Bu katliam Kanunu ile Türk milletinin merhametli, vicdanlı genetik kodlarına format atılmaya çalışılmıştır. Ancak, siz bu milletin şanlı genetik kodlarını çıkarttığınız kanunlarla değiştiremezsiniz. Türlü yalan haberlerle yürütülen büyük bir medya operasyonu toplumsal zemini hazırlanmaya çalışılan bu Kanlı Yasanın neye hizmet ettiği bir soru işaretidir.”

Gerçekten yazılı, görsel, sesli ve sosyal basında yer alan çok az örnek, sokakta yaşamak zorunda kalan köpeklerin tümünü saldırgan, çocuk düşmanı olarak göstermektedir.
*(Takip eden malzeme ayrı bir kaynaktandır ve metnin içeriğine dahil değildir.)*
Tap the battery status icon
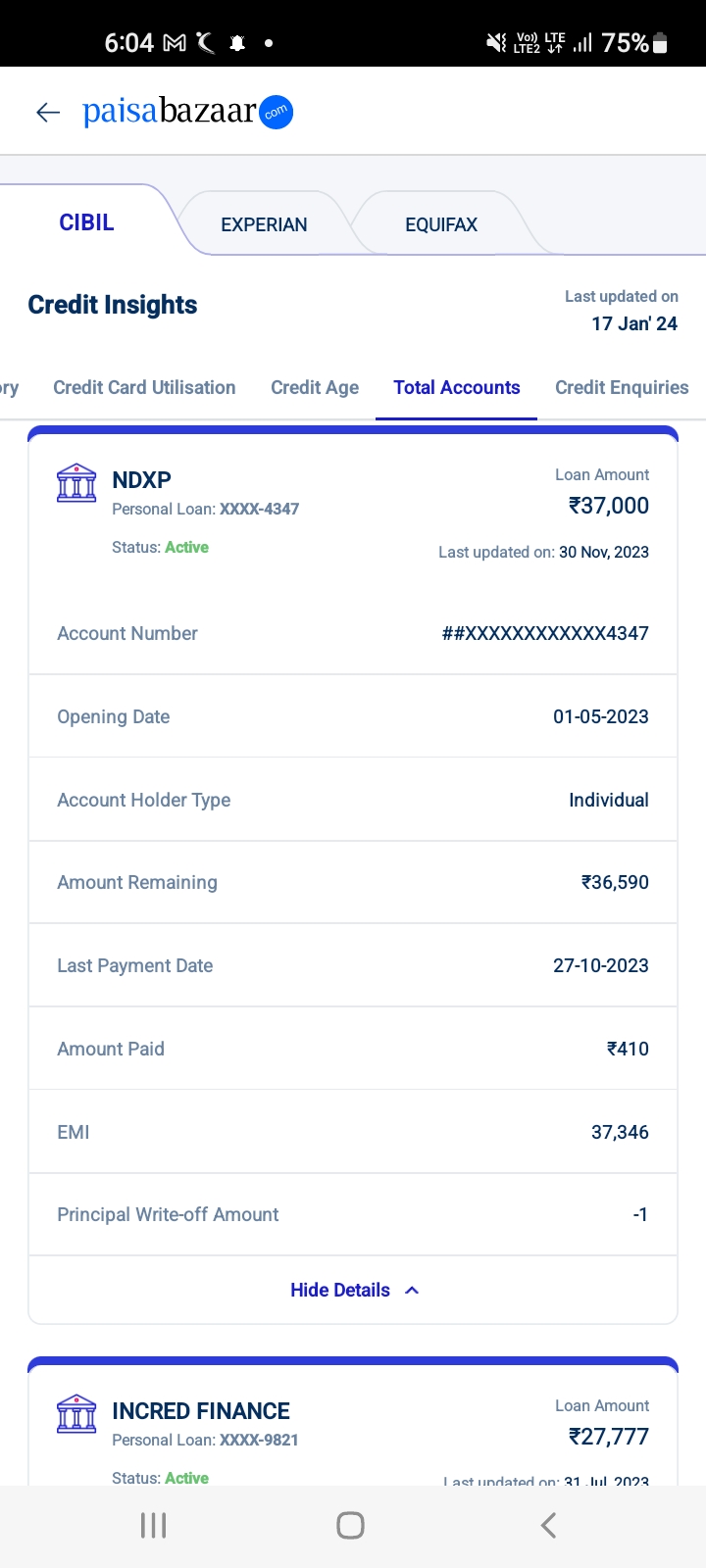click(x=660, y=43)
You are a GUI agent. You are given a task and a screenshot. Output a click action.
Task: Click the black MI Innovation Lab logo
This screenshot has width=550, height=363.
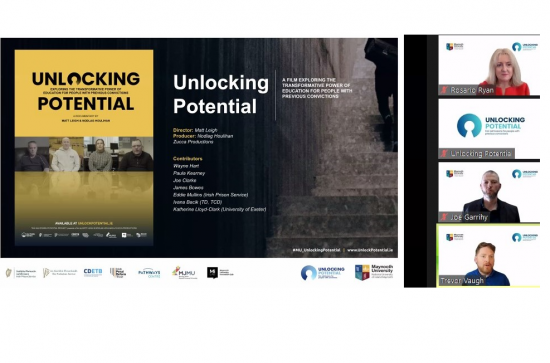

Oysa, az sayıdaki olumsuz örneğin nedenlerine ve bu nedenler arasında yer alan insan davranışlarına değinilmemektedir. Sokakta yaşayan hayvanların ortadan kalkmasının sakıncaları, çocuklar başta olmak üzere hayvan-insan ilişkileri aileden başlayarak örgün ve yaygın eğitim programlarında işlenmelidir. Çünkü, insan-hayvan ve doğa, birlikte, dengeli ve güvende yaşamalıdır. Bugün ise insanın hayvana ve doğaya yaklaşımı vicdan ötesi ve vahşet boyutundadır. İnsanlar utanmalıdır, utanmalıdır, utanmalıdır.

Haydar Özkan, konuşmasını, katılımcı demokrasi, akıl ve vicdanla doğrudan ilişkili olarak şöyle sürdürdü.

“Bilim insanlarının ve sivil toplam örgütlerinin görüşü alınmadan, bir oldu bittiye getirilerek çıkartılan bu Yasanın sorunun çözümüne katkı sağlayamayacağı açıktır. Öldürmenin çözüm olmayacağını sadece biz değil Dünya Sağlık Örgütü de bilmektedir, söylemektedir.”

Haydar Özkan, melekleşmiş milyonlarca insan adına sordu.

“Öldürmek için ısrarınız nedir? Öldürmek için bu ısrarınızın Paris İklim Antlaşmasıyla ve karbon pati izinin azaltılmasıyla bir ilgisi var mıdır? Evlerde beslenen sahipli hayvan sayısının kısıtlamasına kadar varan ısrarınızın sebebi küresel dayatma mıdır?”

Son sözler ise inancın, umudun ve kararlılığın paylaşımı gibi oldu.

“Bu millet sizi asla affetmeyecek ve tarihe katliamcı yönetim olarak geçeceksiniz.

Bugün, 1910 yılında 80.000 köpeğin katledildiği gibi bir katliam kararı verildi. Önce bizim canımızı almadan hiçbir canımızı katlettirmeyeceğiz. Asla vazgeçmiyoruz, asla.

Kimseden korkmayın. Yaşam hakkı savunucularına diyoruz ki, üzerinize ölü toprağı mı serpildi, neredesiniz? Bütün vicdan sahibi insanlara sesleniyoruz.

Bütün itirazlara rağmen, katliam kanununu çıkartan, çıkması için oy veren ve katkı sağlayan her kim varsa, “Mizan kurulup defterler dürüldüğünde, Yaradanın bu sessiz kullarının yok edilmesindeki dahilinizle inandığınızı belirttiğiniz Allah’a nasıl hesap vereceksiniz?

Biz, sizin bu rezil Kanununuza rağmen korumaya ve yaşatmaya devam edeceğiz.”